Anyways, I found a job for a firewall vendor. And I had limited experience with the internet at that point, having worked in the computer science lab in 1992 when it was text-based email, and you could type faster than the terminals kept up and all that good stuff. So, I knew some rudimentary protocols of the early internet and they hired me for almost no salary. That was probably the bigger thing was I didn't cost very much not having a psychology degree, and I got into cyber security. I've been in there ever since probably 32 years now. If you go all the way back to the time in university, it's been a beautiful, wonderful journey. I've really been able to marry my love of learning and my teaching and cyber security all together into my current company, CyberHoot.
Justin Beals: Yeah, I just resonates with me. I have my old Apple basic book somewhere laying around from when I used to work on the computers in the computer lab a long time ago. I find this touch point around learning true for me as well in computing. I think both you and I grew up as we went from, you know, computers as standalone devices to network devices.
And it was so much to invent and learn how it worked that I never feel like I always feel like I'm playing catch up and that's exciting in a way. Yeah.
Craig Taylor: Absolutely true. I'm often trying to think of how does technology exceed our capacity to cope with it? It seems like the world is advancing faster than the social norms, and the best practices can be discovered and followed and documented and understood and accepted.
You know, It’s a real catch 22 where we're faced with.
Justin Beals: Yeah, it is moving very quickly. I've been, you know, for example, I've been trying to catch up with shared ledger technology lately. I think it passed me by and died before I had a chance to read a good book about it and kind of understand it at a code level. And I think also what's a little terrifying is that we're all using this technology before we really understand it.
Craig Taylor: Yeah. I made it a personal goal to use the early AI solutions out there. Chat GPT when it was at the very beginning, probably 24 months ago, because I knew from what I had read. I mean, three years ago, we heard from really bright people that AI was going to be the next big thing and how big it could be.
If you believe Bill Gates, he said AI will be more revolutionary than all of the technology changes that the world has experienced to date, right? And now, if it has to be believed, you should get on board and figure it out. So, I've been using it and trying to understand what are the benefits. What are the negatives, and how do we cope with everything in between?
Justin Beals: Yeah. It's tough. I, I also sometimes rail against like the technology hype cycle. It's hard to know. I'm a little jaundiced in that. I've been burned a couple of times by like, Oh, you know, Java. It's you're gonna write once run anywhere. It's gonna be the code to rule them all. And, of course, it never comes true.

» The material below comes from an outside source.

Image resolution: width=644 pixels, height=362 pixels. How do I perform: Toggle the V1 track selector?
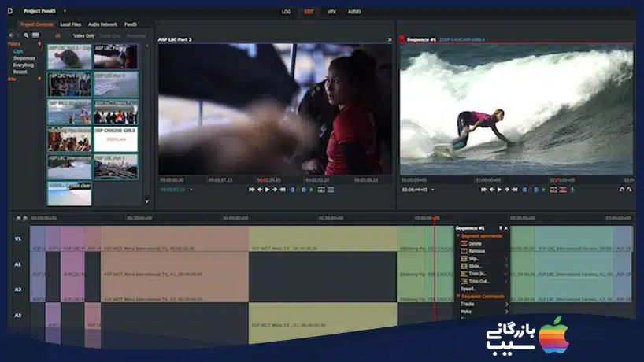pyautogui.click(x=17, y=239)
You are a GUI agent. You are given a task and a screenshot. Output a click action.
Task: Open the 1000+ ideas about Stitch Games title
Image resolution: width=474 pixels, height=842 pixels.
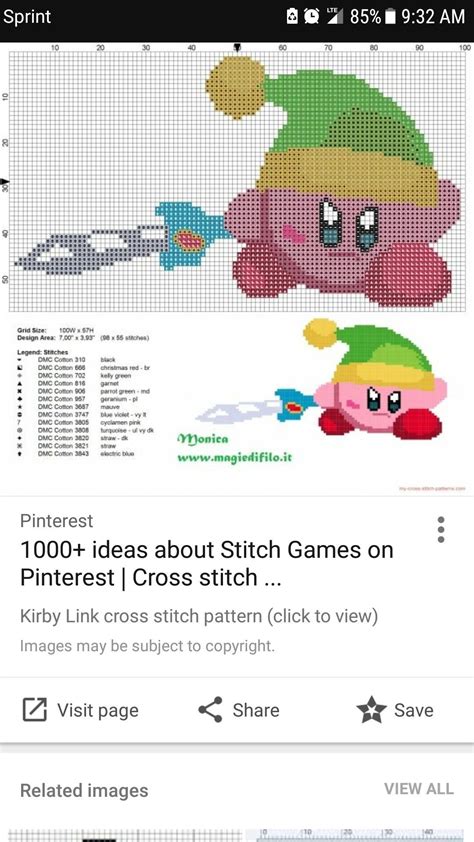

You're like, God, I have to drink this for this other environment. Although I did, I have worked in data science for a while now, starting with some work in education, and I do find it Intriguing, but I'm not sure I see the leaps that we talk about. Like I see a continuous improvement, but I do think people are catching on to what's powerful about it and what it can do.
You know, are you, are you still using chat GPT in your day to day work? Is it, is it a part of
Craig Taylor: every day? I have a tab open now. I use it to find out more about Strike Graph and what your company does. I use it when I'm going on a pre-sales call to understand in a single paragraph what the company does and is and what their cybersecurity concerns might be when I'm talking to them.
Our background, we're producing AI videos with scripts that I write through chat GPT and then AI builds the video actually afterwards. And they're incredibly good today. I mean, nine, nine, 10 months ago, it was laughable. The face and the voice were out of sync. It was not good. But today the videos we could produce to teach cyber literacy skills are Almost indistinguishable from reality from video videographers producing the videos.
There are some telltale signs like you can, for some reason, AI can't spell. You have an image with a word in the background. It's going to be like in my screen, it says behind every good student is a great dad. It would have just garbly gook in that space, right? It wouldn't have anything meaningful there.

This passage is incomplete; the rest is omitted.